A related job is Digital Repository Librarian. You work online from home collecting and preparing metadata for college libraries and other online systems. You may also be taught how to digitize print materials for the library systems. This job requires a bachelor’s degree. Contact the library at your local university or alma mater to find out more.
#8. Be an Online Juror.
There are many companies like eJury and OnlineVerdict that will pay $10 to $100 a case to get your opinion. It this litigious society, lawyers are willing to pay for pre-trial run-throughs of their cases. The time it takes varies from 20 minutes to over an hour.
Do What You Did Before
#9. Be a Consultant.
If you like what you did in your earlier job, keep doing it in the role of consultant. You can work for consulting companies in your field or simply contact companies through your network. Let them know your expertise and how you can help them.
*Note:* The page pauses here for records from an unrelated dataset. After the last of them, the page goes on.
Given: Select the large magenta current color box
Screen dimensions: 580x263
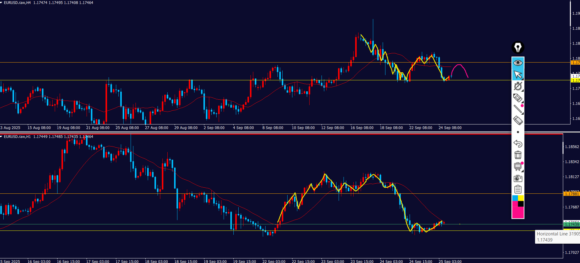Looking at the screenshot, I should [x=518, y=212].
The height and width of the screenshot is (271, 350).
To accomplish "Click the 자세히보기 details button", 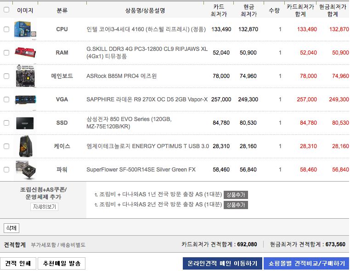I will point(45,207).
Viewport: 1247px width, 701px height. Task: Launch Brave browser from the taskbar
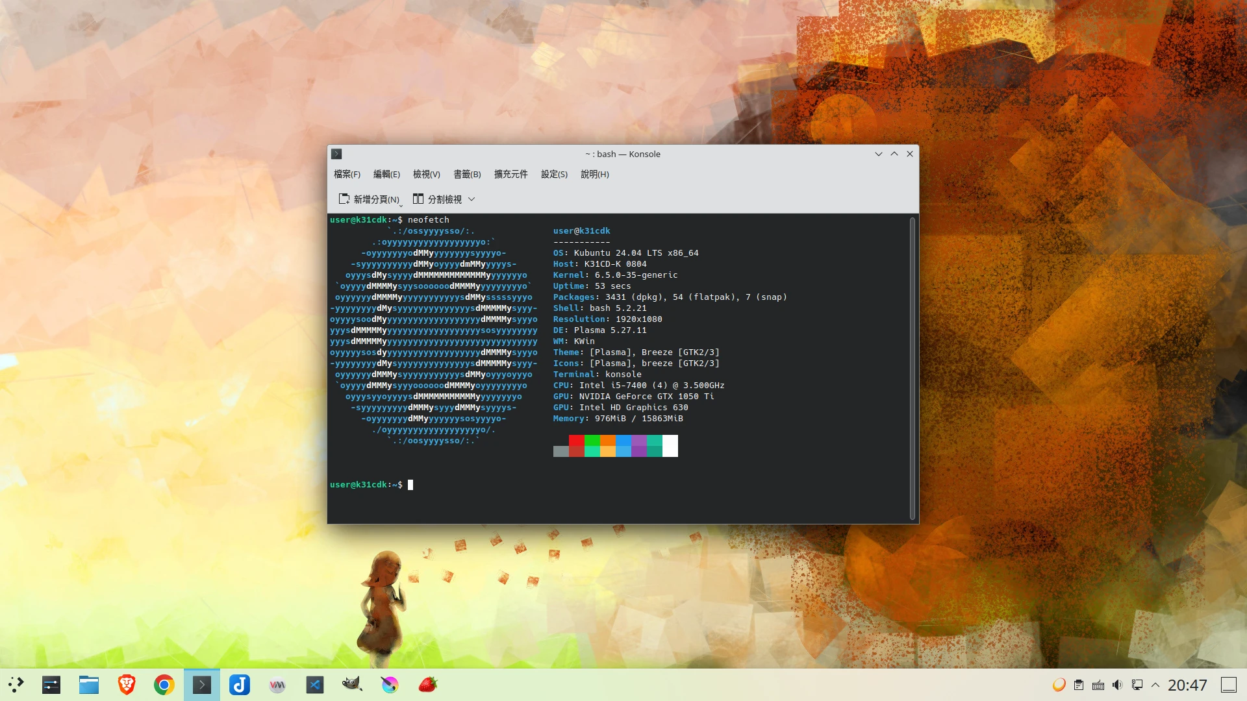pos(127,685)

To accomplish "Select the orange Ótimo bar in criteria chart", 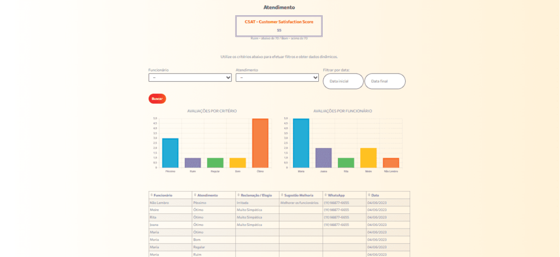I will point(260,143).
Opt to Work in the Public Sector
#10. Work for the Government.
Find a government job at the local, state, or federal level that corresponds to your area of expertise and apply. The government has to worry about budgets too, so there is a wide range of part time jobs at every level. A good resource is USA Jobs, operated by the federal Office of Personnel Management.
#11. Be an SEO or Social Media Specialist.
Learn how to help online marketers optimize their ad campaigns, websites, and social media. Become an SEO (short for search engine optimization) specialist, a social media maven or an expert with Pay-Per-Click (usually called PPC) ads.
This requires online training, much of it freely available. Once you master how it is done, you can use the knowledge for your own internet marketing efforts. Plus, for a fee, you can help other marketers make the best of their websites and ads.
This is just a small list of they types of jobs that are out there waiting for you. Figure out what resonates with you as there are many opportunites to leverage your passion and experience. This is your time. Why not use it to make some money, and stay healthy, alert, and happy in the process?
What other unique job ideas do you have to add to the list for seniors to do in retirement?